During the first week of March, rates plummeted following a report of a decline in GDP and a mediocre jobs report. The average rate on a 30-year fixed rate mortgage (FRM) sank to 4.28 percent, excluding fees, from 4.37 percent the previous week. The 15-year FRM rate fell to 3.32 percent, down from 3.39 percent and the one-year adjustable rate mortgage (ARM) was unchanged at 2.52 percent.
"Mortgage rates were down this week as real GDP was revised downwards to 2.4 percent growth in the fourth quarter of 2013. Fixed residential investment negatively contributed to GDP decreasing 8.7 percent in the fourth quarter," said Freddie Mac vice president and chief economist Frank Nothaft in a statement. "The private sector added an estimated 139,000 jobs in February, which was below the market consensus and followed a downward revision of 48,000 jobs in January, according to the ADP Research Institute."

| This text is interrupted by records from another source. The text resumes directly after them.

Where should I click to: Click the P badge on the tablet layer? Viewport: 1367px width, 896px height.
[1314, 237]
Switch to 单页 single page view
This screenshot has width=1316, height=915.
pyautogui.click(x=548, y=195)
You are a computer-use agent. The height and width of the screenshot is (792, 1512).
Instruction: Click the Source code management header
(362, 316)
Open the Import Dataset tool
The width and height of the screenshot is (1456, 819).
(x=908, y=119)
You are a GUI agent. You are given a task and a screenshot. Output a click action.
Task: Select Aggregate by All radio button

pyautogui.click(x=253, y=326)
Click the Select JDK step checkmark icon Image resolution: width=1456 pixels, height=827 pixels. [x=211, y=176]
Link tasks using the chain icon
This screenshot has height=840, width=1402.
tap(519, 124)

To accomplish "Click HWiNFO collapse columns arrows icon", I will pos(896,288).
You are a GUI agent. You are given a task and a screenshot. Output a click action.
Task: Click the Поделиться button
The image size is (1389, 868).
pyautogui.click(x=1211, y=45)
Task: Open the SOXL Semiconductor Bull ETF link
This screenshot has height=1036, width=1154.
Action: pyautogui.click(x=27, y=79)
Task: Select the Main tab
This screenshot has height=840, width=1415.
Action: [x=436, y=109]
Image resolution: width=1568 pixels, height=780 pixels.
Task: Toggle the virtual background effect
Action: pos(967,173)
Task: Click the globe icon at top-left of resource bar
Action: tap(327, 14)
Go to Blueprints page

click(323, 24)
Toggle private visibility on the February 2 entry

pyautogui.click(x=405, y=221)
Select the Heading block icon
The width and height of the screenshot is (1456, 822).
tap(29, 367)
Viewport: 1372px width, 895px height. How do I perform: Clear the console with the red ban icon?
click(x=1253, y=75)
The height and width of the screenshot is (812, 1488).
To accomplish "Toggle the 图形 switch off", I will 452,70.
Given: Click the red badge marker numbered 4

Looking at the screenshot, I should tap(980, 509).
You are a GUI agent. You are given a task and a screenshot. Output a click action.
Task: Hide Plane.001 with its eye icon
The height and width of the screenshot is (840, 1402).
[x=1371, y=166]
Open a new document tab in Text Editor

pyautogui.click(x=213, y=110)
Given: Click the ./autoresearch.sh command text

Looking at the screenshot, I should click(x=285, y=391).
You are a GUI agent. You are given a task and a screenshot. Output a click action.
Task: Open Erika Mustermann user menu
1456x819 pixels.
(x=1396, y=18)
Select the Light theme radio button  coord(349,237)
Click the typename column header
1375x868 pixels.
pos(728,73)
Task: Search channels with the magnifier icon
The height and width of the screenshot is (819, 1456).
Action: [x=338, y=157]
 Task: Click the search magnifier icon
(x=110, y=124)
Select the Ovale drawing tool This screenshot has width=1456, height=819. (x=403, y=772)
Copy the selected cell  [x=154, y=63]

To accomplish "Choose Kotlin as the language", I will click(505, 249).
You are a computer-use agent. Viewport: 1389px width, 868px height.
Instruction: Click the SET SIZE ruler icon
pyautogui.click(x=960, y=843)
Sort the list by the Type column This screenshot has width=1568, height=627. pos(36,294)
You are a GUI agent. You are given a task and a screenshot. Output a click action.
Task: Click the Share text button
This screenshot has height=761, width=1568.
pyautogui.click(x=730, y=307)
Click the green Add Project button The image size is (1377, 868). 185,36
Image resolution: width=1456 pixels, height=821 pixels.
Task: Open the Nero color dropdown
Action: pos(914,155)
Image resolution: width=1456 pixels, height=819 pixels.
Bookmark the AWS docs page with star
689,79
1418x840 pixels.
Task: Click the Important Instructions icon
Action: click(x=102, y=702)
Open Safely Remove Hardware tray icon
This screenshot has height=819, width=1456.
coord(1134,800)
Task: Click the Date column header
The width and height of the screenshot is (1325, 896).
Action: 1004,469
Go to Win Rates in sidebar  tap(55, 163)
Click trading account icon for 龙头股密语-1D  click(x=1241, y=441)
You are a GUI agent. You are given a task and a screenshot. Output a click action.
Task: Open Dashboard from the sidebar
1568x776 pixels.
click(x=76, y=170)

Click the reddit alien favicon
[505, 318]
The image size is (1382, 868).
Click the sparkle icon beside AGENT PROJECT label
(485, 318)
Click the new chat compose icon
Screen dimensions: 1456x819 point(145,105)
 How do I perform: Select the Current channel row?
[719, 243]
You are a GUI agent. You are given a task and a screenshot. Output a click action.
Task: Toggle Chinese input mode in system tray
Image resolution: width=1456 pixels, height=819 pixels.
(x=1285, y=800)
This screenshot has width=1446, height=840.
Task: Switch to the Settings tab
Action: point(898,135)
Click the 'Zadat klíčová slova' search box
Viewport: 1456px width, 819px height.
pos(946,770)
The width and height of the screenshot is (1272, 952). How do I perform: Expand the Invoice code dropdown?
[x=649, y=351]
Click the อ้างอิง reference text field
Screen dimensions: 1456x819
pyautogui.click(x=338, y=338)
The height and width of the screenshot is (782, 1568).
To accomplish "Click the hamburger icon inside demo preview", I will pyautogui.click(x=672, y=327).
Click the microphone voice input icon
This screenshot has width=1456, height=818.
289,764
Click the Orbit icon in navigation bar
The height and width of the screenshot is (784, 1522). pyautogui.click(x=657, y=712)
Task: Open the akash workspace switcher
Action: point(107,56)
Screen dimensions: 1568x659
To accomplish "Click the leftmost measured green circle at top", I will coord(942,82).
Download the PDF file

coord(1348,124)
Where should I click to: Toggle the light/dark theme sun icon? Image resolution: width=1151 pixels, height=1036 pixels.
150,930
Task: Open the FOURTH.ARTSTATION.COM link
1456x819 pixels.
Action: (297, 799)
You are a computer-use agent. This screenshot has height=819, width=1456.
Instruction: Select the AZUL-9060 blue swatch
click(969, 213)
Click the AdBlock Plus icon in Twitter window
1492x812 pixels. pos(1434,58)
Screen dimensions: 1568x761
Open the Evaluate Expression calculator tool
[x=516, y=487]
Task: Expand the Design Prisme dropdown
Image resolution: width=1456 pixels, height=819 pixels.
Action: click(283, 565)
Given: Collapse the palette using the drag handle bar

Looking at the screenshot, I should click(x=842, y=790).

Rates bounced back up the following week, with the 30-year FRM carrying an average rate of 4.37 percent and the 15-year FRM rate rising to 3.38 percent. The one-year ARM rate dipped to 2.48 percent.
During the middle of the month, rates fell back down. The average rate on a 30-year FRM dropped to 4.32 percent, the 15-year FRM rate decreased to 3.32 percent while the one-year ARM inched up to 2.49 percent.
And in the last week, rates rebounded with the 30-year FRM rate rising to 4.40 percent, the 15-year FRM rate growing to 3.42 percent and the one-year ARM sinking to 2.44 percent.
“Mortgage rates rose following the uptick on the 10-year Treasury note after comments by the Federal Reserve Board Chair Janet Yellen indicated a possible increase in interest rates as soon as early 2015,” said Nothaft. “Also, the S&P/Case-Shiller 20-city composite house price index rose 13.2 percent over the 12-months ending in January 2014."
In March rates will likely continue to move upward but at a nice, slow pace. The Federal Reserve will continue to reduce its stimulus aid to the mortgage market and if the economy shows more positive signs than negative in the next four weeks, rates will feel some upward pressure.